Set down each line exactly, beginning with the one that contains "Where should I click to: Insert" and continuing through the last line of the listing, and nothing else.

◆ ◆ ◆ ◆ ◆ ◆ ◆

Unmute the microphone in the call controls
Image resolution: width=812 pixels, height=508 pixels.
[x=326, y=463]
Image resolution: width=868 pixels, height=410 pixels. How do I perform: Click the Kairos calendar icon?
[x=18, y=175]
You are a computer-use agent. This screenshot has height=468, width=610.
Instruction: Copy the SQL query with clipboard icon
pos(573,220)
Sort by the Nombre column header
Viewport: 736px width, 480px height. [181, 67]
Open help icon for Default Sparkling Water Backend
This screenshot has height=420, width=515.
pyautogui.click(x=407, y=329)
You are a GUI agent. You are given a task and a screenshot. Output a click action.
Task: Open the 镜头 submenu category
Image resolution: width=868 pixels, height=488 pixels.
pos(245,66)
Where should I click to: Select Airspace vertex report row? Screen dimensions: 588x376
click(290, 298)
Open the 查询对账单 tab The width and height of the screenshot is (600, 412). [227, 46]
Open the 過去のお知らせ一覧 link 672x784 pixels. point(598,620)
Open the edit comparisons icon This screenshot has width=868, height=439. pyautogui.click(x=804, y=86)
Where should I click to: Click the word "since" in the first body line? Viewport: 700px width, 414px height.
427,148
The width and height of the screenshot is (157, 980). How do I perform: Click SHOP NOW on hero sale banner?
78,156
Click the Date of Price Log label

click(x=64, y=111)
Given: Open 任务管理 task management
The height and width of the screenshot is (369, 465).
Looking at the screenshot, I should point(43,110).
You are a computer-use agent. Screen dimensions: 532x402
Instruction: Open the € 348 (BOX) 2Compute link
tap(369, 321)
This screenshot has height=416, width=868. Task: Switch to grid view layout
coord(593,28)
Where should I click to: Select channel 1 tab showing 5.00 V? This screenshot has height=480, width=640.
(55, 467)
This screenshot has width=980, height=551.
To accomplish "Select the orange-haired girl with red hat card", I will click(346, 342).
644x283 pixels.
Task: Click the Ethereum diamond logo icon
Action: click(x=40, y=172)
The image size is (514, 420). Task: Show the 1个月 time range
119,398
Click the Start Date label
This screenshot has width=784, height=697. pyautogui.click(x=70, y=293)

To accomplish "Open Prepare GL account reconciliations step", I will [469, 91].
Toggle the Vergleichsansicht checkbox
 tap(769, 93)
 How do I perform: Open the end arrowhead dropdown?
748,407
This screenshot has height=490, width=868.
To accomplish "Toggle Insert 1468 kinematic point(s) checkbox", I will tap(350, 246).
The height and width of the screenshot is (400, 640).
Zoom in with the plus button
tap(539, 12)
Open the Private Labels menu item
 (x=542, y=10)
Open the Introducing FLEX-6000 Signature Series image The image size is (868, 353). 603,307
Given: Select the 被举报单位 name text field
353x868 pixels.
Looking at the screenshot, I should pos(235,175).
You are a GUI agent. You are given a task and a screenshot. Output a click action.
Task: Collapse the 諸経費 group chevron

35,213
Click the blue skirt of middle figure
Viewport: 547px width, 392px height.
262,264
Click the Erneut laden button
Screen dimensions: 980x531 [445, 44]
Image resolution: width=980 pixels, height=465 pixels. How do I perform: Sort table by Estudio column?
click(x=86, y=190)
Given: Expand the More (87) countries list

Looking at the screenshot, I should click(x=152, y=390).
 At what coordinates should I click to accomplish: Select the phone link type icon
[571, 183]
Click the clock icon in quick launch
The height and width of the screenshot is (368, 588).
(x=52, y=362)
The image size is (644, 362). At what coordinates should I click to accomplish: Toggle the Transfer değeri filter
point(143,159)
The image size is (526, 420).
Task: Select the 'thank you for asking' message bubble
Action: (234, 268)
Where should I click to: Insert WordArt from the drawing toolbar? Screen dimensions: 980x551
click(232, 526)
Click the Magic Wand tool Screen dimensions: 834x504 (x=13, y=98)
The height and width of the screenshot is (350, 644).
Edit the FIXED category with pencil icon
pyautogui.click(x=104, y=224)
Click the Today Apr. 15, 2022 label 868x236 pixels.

◆ ◆ ◆ ◆ ◆ ◆ ◆

● Expected answer
Where should I click to: Insert WordArt from the drawing toolbar? Screen dimensions: 980x551
click(232, 526)
Click the Magic Wand tool Screen dimensions: 834x504 (x=13, y=98)
The height and width of the screenshot is (350, 644).
Edit the FIXED category with pencil icon
pyautogui.click(x=104, y=224)
Click the Today Apr. 15, 2022 label 868x236 pixels.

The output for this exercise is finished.